7) If you are offered a subsidized assisted living suite through any of the BC Health Authorities, try and find a building that offers both private-pay and funded suite options. Generally, the private-pay buildings offer many more amenities…

8) For the private-pay suites — ask to see as many available suites as possible….the greater the number of available suites — the greater your ability to negotiate will be. Same as hotels — if suites are vacant well, the building is losing revenue. I’ve seen some buildings offer 3 months free rent / other buildings will only offer one month free. Also, negotiate for new carpets, new paint, free room service etc. Negotiate — Negotiate — Negotiate!

9) Most private-pay communities cannot accommodate special dietary restrictions, such as pureeing food or vegan options, etc.

10) A great many private-pay buildings will NOT disclose their monthly fees on their website; some buildings won’t even tell you their fees until they are sure you are committed to moving into their building. Why? It’s a luxury offering, meaning their prices are high and they understand that if they quote you a price before they have “sold” you on the place…well, you probably wouldn’t buy. So, before going on a tour of the building, find out what their fees are….even if you have to be quite insistent. Again, no point in wasting your time.

11) Mats and Pats has found a couple of private-pay assisted living buildings whose prices start at around $1700 per month…so, it’s not so bad, if you can afford it. It’s approximately the price of a Yaletown condo – the only difference is that a Yaletown condo doesn’t also include weekly housekeeping, meals, activities etc.

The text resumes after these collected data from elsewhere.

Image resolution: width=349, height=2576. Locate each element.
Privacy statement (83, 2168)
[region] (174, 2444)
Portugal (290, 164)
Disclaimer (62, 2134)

***Please note*** There are a couple of 1-800 numbers that advertise on TV – these 1-800 numbers offer you FREE assistance. What you need to understand is that these “free” services earn their income via lead generation – you are their lead. So, if you call and you ask for information regarding your mother and where she should live – these 1-800 numbers will search their database for a solution for you dependent upon who they are aligned with and keep in mind, they are NOT aligned with every care community. So, you may not be provided with the solution that will best fit your needs – you may be provided with a solution that better serves the 1-800 numbers needs.